Re: [ClusterLabs] crmsh resource failcount does not appear to work

2018-01-01 Thread Andrei Borzenkov
02.01.2018 06:48, Ken Gaillot пишет:
> On Wed, 2017-12-27 at 14:03 +0300, Andrei Borzenkov wrote:
>> On Wed, Dec 27, 2017 at 11:40 AM, Kristoffer Grönlund
>>  wrote:
>>>
>>> Andrei Borzenkov  writes:
>>>
 As far as I can tell, pacemaker acts on failcount attributes
 qualified
 by operation name, while crm sets/queries unqualified attribute;
 I do
 not see any syntax to set fail-count for specific operation in
 crmsh.
>>>
>>> crmsh uses crm_attribute to get the failcount. It could be that
>>> this
>>> usage has stopped working as of 1.1.17..
>>>
>>
>> There is probably misunderstanding. The problem is what attribute is
>> used, not how it is set.  crmsh sets (and as far as I can tell always
>> set) attribute with name fail-count- while pacemaker
>> internally sets and queries attributes with name
>> fail-count-#.
>>
>> It is possible that this has changed in recent pacemaker versions of
>> course ... yep, here is crm_failcount commit that implemented new
>> (per-operation) failcounts. Which means "crm resource failcount set"
>> without qualifying by operation is simply not valid ... actually
>> crm_failcount will refuse to set failcount at all (only clear it).
> 
> Hmm, I didn't realize crm shell supported setting a fail count.
> 
> We discourage setting a fail count attribute directly as of 1.1.17, as
> having a fail count without any failed operation history or last
> failure time can be confusing to users (no failures would show up in
> status, yet failure recovery behavior would be in effect, and failure
> timeouts would not work properly).
> 
> It is possible to set the new per-operation attributes directly, if
> that capability is still desired, but I'm not sure there's a good
> reason to do so.
> 
> crm_failcount is a better choice than crm_attribute for querying and
> clearing fail count attributes, as it will handle summing per-operation 
> fail counts if a resource total fail count is desired. Clearing a fail
> count is now equivalent to crm_resource --cleanup, so it keeps the
> operation history and last failure times consistent.
> 

The problem is that neither "crm resource failcount show" nor "crm
resource failcount delete" work anymore - that is how I hit this issue
in the first place. I do not particularly care whether it is possible to
set failcounts, although I can see it could be useful for testing.

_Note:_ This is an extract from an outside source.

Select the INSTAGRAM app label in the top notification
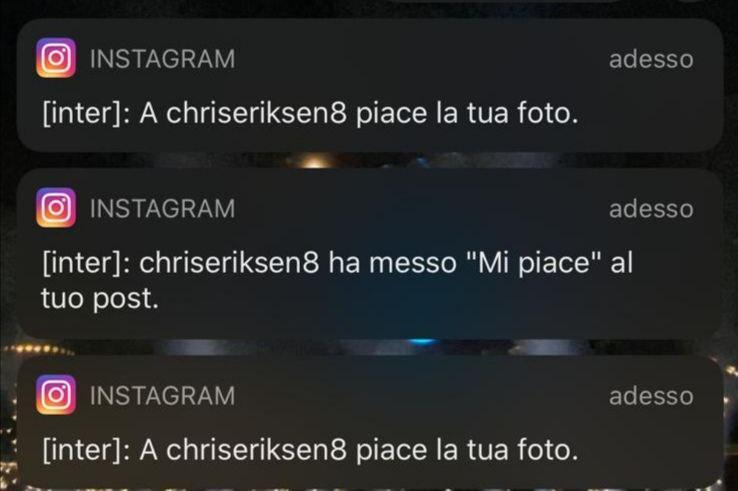The image size is (738, 491). [162, 59]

If it is decided to allow setting them, may be crmsh could default to
"monitor" operation if none is explicitly given - that is likely what
most users mean, as during normal run we expect recurring monitor errors.

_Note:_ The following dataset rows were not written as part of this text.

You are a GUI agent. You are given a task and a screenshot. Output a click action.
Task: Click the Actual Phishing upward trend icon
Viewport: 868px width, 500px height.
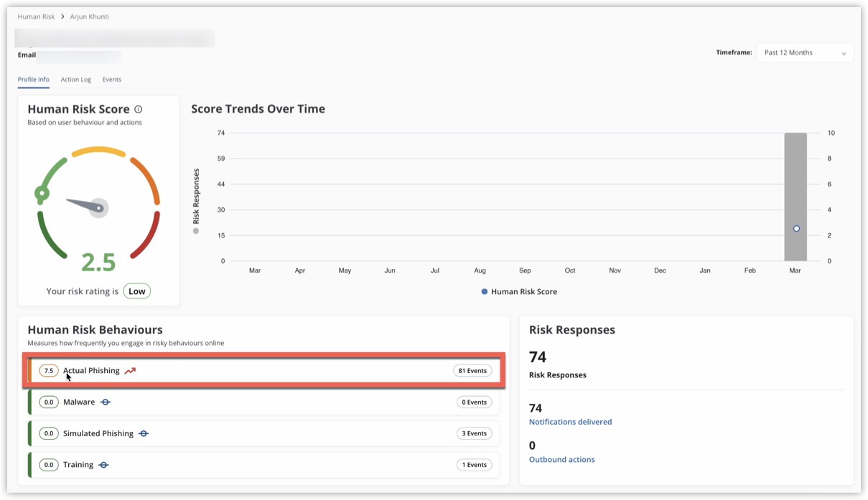coord(130,371)
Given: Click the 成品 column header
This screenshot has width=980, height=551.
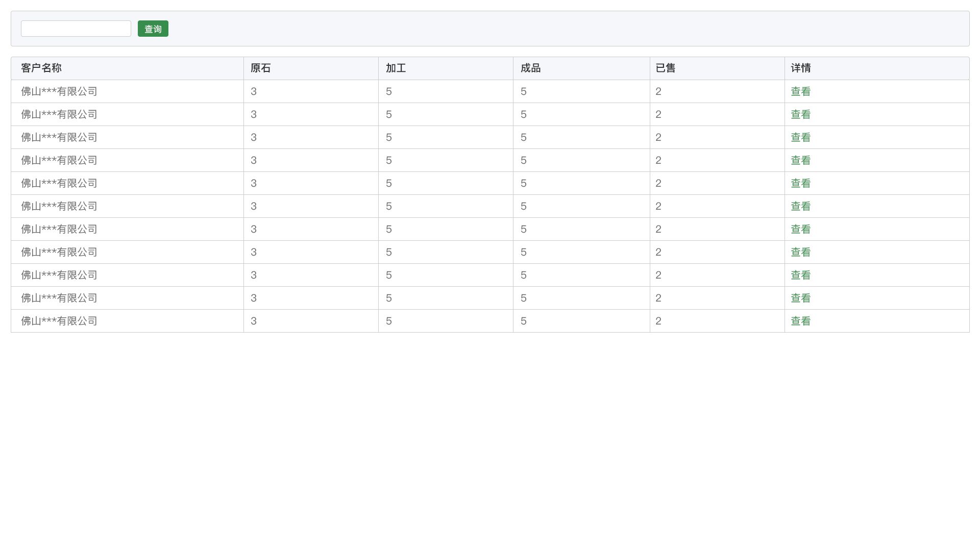Looking at the screenshot, I should [x=530, y=68].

Although I suppose that crmsh should really be using crm_failcount
which makes support for "set" to be topic of core pacemaker.

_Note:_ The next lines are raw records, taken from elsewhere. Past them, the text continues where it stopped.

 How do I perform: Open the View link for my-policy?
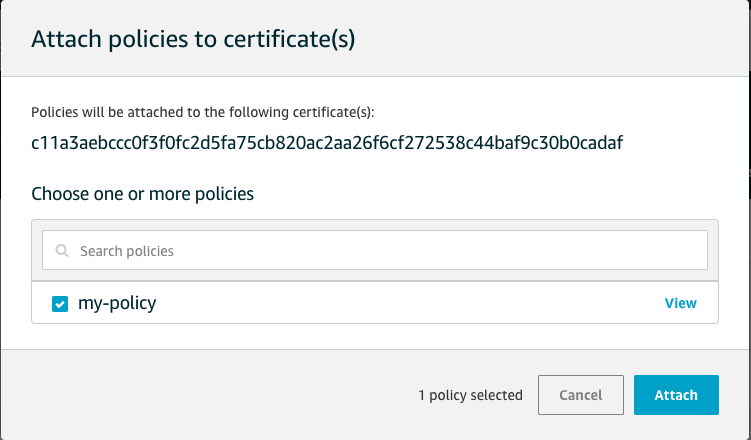(x=681, y=303)
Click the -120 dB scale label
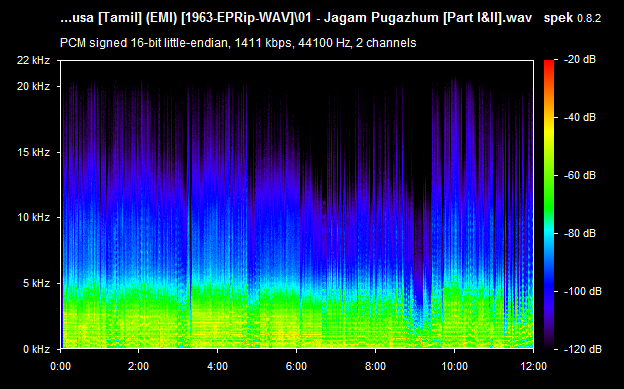Screen dimensions: 624x389 click(583, 350)
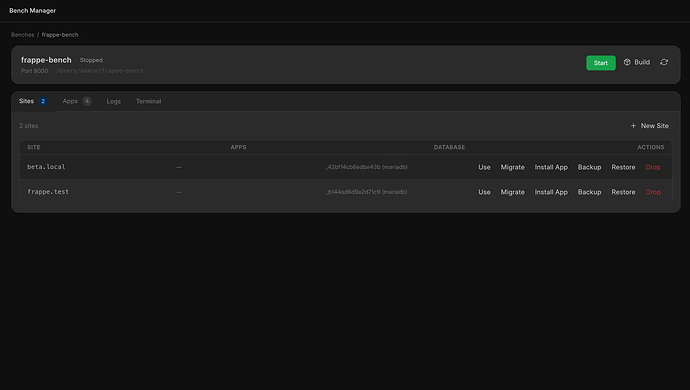
Task: Restore the frappe.test site
Action: pos(623,192)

> FYI the per-operation fail counts are not particularly useful now, but
> they will make future failure handling enhancements possible, e.g.
> configuring start-failure-is-fatal per resource, or ignoring a certain
> number of monitor failures before recovering while still recovering
> immediately for other operation failures.
> 
>>
>> https://github.com/ClusterLabs/pacemaker/commit/8323616179dc3f8038c6a
>> 69e7323757bd1feacb1#diff-6e58482648938fd488a920b9902daac4
>>
>>
>>>
>>> Cheers,
>>> Kristoffer
>>>

 ha1:~ # rpm -q crmsh
 crmsh-4.0.0+git.1511604050.816cb0f5-1.1.noarch
 ha1:~ # crm_mon -1rf
 Stack: corosync
 Current DC: ha2 (version 1.1.17-3.3-36d2962a8) - partition with
 quorum
 Last updated: Sun Dec 24 10:55:54 2017
 Last change: Sun Dec 24 10:55:47 2017 by hacluster via crmd on
 ha2

 2 nodes configured
 4 resources configured

 Online: [ ha1 ha2 ]

 Full list of resources:

  stonith-sbd  (stonith:external/sbd): Started ha1
  rsc_dummy_1  (ocf::pacemaker:Dummy): Started ha2
  Master/Slave Set: ms_Stateful_1 [rsc_Stateful_1]
  Masters: [ ha1 ]
  Slaves: [ ha2 ]

 Migration Summary:
 * Node ha2:
 * Node ha1:
 ha1:~ # echo xxx > /run/Stateful-rsc_Stateful_1.state
 ha1:~ # crm_failcount -G -r rsc_Stateful_1
 scope=status  name=fail-count-rsc_Stateful_1 value=1
 ha1:~ # crm resource failcount rsc_Stateful_1 show ha1
 scope=status  name=fail-count-rsc_Stateful_1 value=0
 ha1:~ # crm resource failcount rsc_Stateful_1 set ha1 4
 ha1:~ # crm_failcount -G -r rsc_Stateful_1
 scope=status  name=fail-count-rsc_Stateful_1 value=1
 ha1:~ # crm resource failcount rsc_Stateful_1 show ha1
 scope=status  name=fail-count-rsc_Stateful_1 value=4
 ha1:~ # cibadmin -Q | grep fail-count
   >>> id="status-1084752129-fail-count-rsc_Stateful_1.monitor_1"
 name="fail-count-rsc_Stateful_1#monitor_1" value="1"/>
   >>> name="fail-count-rsc_Stateful_1" value="4"/>
 ha1:~ #

 ___
 Users mailing list: Users@clusterlabs.org
 

Re: [ClusterLabs] crmsh resource failcount does not appear to work

2018-01-01 Thread Ken Gaillot
On Wed, 2017-12-27 at 14:03 +0300, Andrei Borzenkov wrote:
> On Wed, Dec 27, 2017 at 11:40 AM, Kristoffer Grönlund
>  wrote:
> > 
> > Andrei Borzenkov  writes:
> > 
> > > As far as I can tell, pacemaker acts on failcount attributes
> > > qualified
> > > by operation name, while crm sets/queries unqualified attribute;
> > > I do
> > > not see any syntax to set fail-count for specific operation in
> > > crmsh.
> > 
> > crmsh uses crm_attribute to get the failcount. It could be that
> > this
> > usage has stopped working as of 1.1.17..
> > 
> 
> There is probably misunderstanding. The problem is what attribute is
> used, not how it is set.  crmsh sets (and as far as I can tell always
> set) attribute with name fail-count- while pacemaker
> internally sets and queries attributes with name
> fail-count-#.
> 
> It is possible that this has changed in recent pacemaker versions of
> course ... yep, here is crm_failcount commit that implemented new
> (per-operation) failcounts. Which means "crm resource failcount set"
> without qualifying by operation is simply not valid ... actually
> crm_failcount will refuse to set failcount at all (only clear it).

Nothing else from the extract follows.